**EXERCISE DETAILS**: Write out exactly what each line says, starting with the first line below and ending on the one with "OpenStreetMap (259, 1459)".

**INFORMATION SHOWN**:
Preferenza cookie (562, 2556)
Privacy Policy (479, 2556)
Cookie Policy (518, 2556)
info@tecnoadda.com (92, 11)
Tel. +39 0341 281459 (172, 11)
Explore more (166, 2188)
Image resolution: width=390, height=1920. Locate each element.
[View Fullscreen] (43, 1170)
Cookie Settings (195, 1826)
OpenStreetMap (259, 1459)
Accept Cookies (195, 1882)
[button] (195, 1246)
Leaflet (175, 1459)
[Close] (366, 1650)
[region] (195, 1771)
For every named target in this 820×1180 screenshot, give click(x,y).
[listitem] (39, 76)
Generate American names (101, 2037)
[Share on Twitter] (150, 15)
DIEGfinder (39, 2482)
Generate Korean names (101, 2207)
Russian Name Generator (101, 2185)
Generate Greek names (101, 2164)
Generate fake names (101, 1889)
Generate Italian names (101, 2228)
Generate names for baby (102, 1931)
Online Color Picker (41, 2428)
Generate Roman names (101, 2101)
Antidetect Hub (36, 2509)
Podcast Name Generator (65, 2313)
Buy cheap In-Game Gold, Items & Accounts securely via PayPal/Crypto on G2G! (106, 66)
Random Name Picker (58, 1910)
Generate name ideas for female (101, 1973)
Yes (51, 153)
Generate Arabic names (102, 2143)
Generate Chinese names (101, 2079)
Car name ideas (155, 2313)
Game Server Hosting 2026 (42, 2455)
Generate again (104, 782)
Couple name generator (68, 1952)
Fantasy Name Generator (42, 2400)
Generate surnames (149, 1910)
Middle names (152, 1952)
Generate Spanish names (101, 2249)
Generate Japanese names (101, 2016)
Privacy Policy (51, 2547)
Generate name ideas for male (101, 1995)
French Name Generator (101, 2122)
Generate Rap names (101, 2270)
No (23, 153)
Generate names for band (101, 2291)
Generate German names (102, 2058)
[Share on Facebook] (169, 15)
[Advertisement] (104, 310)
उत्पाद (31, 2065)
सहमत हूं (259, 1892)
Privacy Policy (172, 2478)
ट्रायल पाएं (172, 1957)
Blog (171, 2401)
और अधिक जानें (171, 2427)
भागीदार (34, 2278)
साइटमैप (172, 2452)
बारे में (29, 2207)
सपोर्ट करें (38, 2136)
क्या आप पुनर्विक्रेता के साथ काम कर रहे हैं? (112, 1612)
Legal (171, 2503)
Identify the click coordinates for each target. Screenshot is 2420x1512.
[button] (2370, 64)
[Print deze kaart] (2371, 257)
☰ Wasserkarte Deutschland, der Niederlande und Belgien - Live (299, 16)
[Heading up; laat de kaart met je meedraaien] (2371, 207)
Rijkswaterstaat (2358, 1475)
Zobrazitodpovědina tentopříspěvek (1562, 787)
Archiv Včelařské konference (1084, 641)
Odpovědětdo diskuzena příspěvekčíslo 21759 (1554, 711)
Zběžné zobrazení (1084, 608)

**YOUR SOLUTION**:
Preferenza cookie (562, 2556)
Privacy Policy (479, 2556)
Cookie Policy (518, 2556)
info@tecnoadda.com (92, 11)
Tel. +39 0341 281459 (172, 11)
Explore more (166, 2188)
Image resolution: width=390, height=1920. Locate each element.
[View Fullscreen] (43, 1170)
Cookie Settings (195, 1826)
OpenStreetMap (259, 1459)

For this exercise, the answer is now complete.